Evinin yandığını hatırlatan Erhan, “Biz atalarımızdan kalan aile evimizi kaybetmiş olsak da bu geri getirilebilir bir şey. Ben bir ressam olarak oradaki her ayrıntıyı aynı şekilde resmedebilirim. Yanan evimi tekrar ayağa kaldırabilirim ama denizi kaybettiğimizde bu geri döndürülemez” dedi.
Erhan: Yıkılmadım
Sosyal medya hesabından şu mesajı paylaşan Erhan, “Yıkılmadım” dedi:
“Eylem akşamı yapacağım konuşma metnini tamamlamaya çalışırken dışarıdan bazı sesler duydum. Fakat tanımlayamadım. Bir süre sonra bir çıtırtı ve hafif bir duman. Dışarı çıkıp baktım evin arka tarafında ateş yükseliyordu. Hemen itfaiyeye haber verdim.
“Konuşma metnini hazırladığım bilgisayarı ve telefonumu aldım. İtfaiye gelecek hemen söndürecek sandım. Ama bir türlü gelmedi. Geldiğinde ev tamamen yanmıştı. Üzerimde yalnızca bu eşofmanlar kalmıştı.
“Sonra fark ettim üzerimde ne yazdığını: DOBARLA bıragma gendini. Akdlıma geldikçe gülümsedim. Zaten kendimi bildim bilelim böyleydim. Bir gözümde acı bir gözümde mutluluk. O yüzden yıkılmadım. Çünkü bu görüntüyü ezbere biliyorum. İçimde bir yerlerde hep böyle bir manzara var.”
Sosyal medyadan destek
Gökçe'nin gözünden düşen her damla yaşın hesabını vereceksiniz!

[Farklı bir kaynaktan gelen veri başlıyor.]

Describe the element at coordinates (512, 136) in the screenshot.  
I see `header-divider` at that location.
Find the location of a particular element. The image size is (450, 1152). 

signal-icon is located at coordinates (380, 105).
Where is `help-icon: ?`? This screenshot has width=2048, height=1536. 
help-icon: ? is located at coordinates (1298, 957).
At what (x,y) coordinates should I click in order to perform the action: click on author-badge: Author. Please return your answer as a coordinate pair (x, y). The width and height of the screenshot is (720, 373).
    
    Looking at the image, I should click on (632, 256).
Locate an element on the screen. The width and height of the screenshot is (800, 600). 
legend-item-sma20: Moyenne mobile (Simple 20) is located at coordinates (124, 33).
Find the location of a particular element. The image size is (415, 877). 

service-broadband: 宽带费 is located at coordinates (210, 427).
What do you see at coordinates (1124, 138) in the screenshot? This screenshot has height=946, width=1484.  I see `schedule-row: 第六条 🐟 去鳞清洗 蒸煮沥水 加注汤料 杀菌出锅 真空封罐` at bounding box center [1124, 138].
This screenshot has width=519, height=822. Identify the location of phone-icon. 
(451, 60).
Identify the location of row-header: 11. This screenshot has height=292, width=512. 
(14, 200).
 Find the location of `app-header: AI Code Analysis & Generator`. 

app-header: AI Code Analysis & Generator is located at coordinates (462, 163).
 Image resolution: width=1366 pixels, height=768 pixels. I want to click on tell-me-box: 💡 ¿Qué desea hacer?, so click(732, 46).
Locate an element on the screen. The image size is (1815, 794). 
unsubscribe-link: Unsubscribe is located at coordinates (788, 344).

— Kuzey Ormanları Savunması (@kuzeyormanlari) October 25, 2021
Doğa düşmanı şirketlere karşı Karadeniz'in her ağacını tek tek savunan dostumuz Gökçe Erhan'ın evini yakanların peşini bırakmayacağız!#GökçeninYanındayız #ÇamburnuEvimizdir pic.twitter.com/g1TSCOloXX
Gökçe Erhan,Sürmene’de evini yakmışlar. Sizler temiz kalpli birer birey olmadığınız sürece,istediğiniz kadar namaz kılın,istediğiniz kadar oruç tutun. Sizce Allah sizi affeder mi? Bu kardeşimizden @ekrem_imamoglu başkanımızın haberinin olmasını istiyorum. Gerekeni yapacaktır. pic.twitter.com/pzJ2hADcnp
— Sezer Özkan (@Sezerozkan6161) October 25, 2021
Ressam Gökçe Erhan'ın yakılan evi 150 yıllık bir köy eviydi. Çöp üretmeyen ekolojik bir ev. Bir ev değil, bir hayat yakıldı, bir tarih yakıldı. Yakılsa da en çabuk inşa edilen şey hayaldir. Doğa odaklı bir dünya tahayyülünden vazgeçmeyeceğiz. Dayanışma kazanacak! pic.twitter.com/CNeRF4a7q1
— Pınar Doğu (@NarDogu) October 25, 2021
Gökçe Erhan hakkında
Mimar Sinan Üniversitesi resim bölümünden 2011 yılında birincilikle mezun oldu ve Sakıp Sabancı Sanat Ödülü’ne layık görüldü. Trabzon’da yaşıyor ve çalışıyor. Sergileri arasında “İçimde Evler Yıkılıyor”, TRAB-Rİ-KAB Çöp Tesisi, 2017; “Ar’Nağme”, Pilot, İstanbul, 2013 yer alır. 2014 yılında Gülçin Aksoy ile “Beraber ve Solo Şarkılar” (DEPO, İstanbul); 2011 yılında Atıl Kunst ile “Garip Bir Pandik-1”, (MSGSÜ, İstanbul) ve Hazavuzu ile “Garip Bir Pandik-2”, (Rumeli Han, İstanbul) başlıklı performansları gerçekleştirdi.